The Privacy & Security Mobile Device Project

Recently, ONC’s Office of the Chief Privacy Officer (OCPO), in collaboration with the HHS Office for Civil Rights (OCR), launched a Privacy & Security Mobile Device project.

The project goal is to better secure and protect health information on mobile devices (e.g., laptops, tablets, and smartphones). Building on the existing HHS HIPAA Security Rule - Remote Use Guidance, the project is designed to identify privacy and security best practices for devices that are are used outside healthcare facilities or not directly under IT department control.

The HHS Remote Use Guidance may not be familiar to clinicians and IT professionals.   It was issued on 12/28/2006 and includes specific recommendations for the use of Electronic Protected Health Information (EPHI) on mobile devices, specifically (1) the use of portable media/devices (such as USB flash drives) that store EPHI and (2) offsite access or transport of EPHI via laptops, smart phones, home computers or other non corporate equipment.

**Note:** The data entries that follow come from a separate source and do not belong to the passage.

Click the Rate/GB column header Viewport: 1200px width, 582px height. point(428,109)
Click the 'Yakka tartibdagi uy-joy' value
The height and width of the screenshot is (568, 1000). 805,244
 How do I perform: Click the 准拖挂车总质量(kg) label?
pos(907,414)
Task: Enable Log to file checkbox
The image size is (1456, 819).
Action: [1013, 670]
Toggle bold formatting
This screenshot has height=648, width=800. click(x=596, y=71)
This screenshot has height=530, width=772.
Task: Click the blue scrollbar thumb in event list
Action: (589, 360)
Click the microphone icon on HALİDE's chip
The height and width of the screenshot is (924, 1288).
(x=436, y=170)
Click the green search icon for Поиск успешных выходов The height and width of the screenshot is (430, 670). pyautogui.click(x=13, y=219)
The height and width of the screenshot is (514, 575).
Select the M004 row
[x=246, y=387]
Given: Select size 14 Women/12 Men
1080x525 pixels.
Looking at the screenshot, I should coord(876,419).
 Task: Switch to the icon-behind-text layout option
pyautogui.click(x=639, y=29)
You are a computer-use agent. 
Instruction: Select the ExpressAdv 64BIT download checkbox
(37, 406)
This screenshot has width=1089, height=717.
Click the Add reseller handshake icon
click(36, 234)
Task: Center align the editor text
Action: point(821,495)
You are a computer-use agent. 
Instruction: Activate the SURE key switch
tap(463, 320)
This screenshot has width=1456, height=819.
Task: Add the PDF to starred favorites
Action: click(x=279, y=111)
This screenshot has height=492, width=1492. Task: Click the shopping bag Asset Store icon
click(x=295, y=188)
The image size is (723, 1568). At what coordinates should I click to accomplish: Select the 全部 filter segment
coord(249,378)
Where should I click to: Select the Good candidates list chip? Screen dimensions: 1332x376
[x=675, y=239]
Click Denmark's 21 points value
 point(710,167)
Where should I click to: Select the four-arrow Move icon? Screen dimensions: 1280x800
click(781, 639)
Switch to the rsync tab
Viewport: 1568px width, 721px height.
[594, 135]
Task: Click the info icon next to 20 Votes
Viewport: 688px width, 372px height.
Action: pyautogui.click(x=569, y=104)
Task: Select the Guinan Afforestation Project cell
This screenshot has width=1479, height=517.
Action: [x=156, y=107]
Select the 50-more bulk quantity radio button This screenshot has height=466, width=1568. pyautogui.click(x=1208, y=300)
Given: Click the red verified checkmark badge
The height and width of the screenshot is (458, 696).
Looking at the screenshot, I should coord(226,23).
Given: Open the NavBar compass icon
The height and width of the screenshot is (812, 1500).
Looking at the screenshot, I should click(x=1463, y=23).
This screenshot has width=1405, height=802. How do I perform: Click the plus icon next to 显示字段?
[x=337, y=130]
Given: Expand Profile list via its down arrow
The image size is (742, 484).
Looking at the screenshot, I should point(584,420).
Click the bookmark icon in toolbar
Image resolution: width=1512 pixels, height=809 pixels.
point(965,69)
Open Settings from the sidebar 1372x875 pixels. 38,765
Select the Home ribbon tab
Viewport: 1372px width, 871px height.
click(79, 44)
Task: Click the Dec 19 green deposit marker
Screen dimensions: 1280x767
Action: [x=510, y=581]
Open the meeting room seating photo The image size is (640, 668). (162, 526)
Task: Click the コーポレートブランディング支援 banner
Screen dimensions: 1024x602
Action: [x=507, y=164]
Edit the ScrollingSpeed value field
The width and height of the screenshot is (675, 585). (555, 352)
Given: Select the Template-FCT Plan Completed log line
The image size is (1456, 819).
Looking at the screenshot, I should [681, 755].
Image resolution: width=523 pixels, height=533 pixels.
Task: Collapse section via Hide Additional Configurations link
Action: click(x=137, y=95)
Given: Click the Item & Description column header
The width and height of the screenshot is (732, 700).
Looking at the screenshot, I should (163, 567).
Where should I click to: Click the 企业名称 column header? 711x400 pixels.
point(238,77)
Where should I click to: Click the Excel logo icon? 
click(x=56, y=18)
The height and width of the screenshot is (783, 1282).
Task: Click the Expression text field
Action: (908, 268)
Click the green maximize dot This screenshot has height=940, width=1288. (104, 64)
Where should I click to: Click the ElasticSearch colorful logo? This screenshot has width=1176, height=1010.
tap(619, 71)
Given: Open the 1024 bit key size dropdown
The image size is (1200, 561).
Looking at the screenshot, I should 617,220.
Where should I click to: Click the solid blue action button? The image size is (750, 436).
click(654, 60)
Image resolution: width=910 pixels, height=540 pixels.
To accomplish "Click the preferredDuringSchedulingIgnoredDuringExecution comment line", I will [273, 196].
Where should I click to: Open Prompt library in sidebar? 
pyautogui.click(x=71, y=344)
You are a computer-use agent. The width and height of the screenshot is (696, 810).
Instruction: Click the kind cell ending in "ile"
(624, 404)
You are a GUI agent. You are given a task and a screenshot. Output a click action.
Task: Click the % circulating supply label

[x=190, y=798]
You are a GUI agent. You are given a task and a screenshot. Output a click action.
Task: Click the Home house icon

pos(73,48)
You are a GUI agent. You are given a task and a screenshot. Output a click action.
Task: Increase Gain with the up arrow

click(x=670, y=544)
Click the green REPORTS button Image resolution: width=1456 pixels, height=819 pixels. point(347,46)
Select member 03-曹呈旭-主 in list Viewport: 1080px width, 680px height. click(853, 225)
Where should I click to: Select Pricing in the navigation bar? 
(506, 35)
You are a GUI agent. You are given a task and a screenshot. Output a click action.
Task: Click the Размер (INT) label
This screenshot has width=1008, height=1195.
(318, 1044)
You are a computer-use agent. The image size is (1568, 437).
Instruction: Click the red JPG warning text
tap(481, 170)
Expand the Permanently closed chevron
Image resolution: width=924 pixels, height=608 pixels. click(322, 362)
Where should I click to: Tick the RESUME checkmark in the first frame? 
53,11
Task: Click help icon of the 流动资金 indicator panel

The report groups its recommendations into three areas: access, storage and transmission.

Access

Username/password protection -  to reduce the risk of keystroke loggers or stolen passwords, it recommends two factor authentication - something that you know and something that you have.

Remote access - to minimize the risk of privacy breaches, it recommends role-based access control for remote data access in combination with policies which delineate who is authorized use remote access methods.

Unattended devices - to minimize the risk of privacy breaches by those who may find a lost or unattended device, it recommends timeouts on any software used to access EPHI

Malware -  to minimize the damage done by the increasing flood of malware on the internet, it recommends personal firewalls and appropriate use of up to date anti-virus tools

Storage

Theft risk mitigation - to reduce the risk of breach when a device is lost or stolen, it recommends encryption, biometric authentication methods, and strong mobile device storage policies

Lifecycle management - to reduce the risk of data loss when a mobile device is retired it recommends  deletion/physical destruction of devices

Data cached on non-owned device - to minimize the risk that data will be left on public computers used to access EPHI remotely, it recommends training, prohibition on downloading  files containing EPHI, and application software configurations that eliminate browser caching

Transmission 

Off network transmission - to minimize the risk of interception, it recommends that all data transmissions require SSL, TLS, or VPN in addition to policies requiring encryption of all data in motion between organizations.

These are guidelines, not regulations, but you can bet the next time CMS/OCR investigates a breach, they will ask if you have followed the published recommendations for  access, storage and transmission.  Thus, I highly recommend you read the HHS guidance and incorporate their suggestions into your overall security program.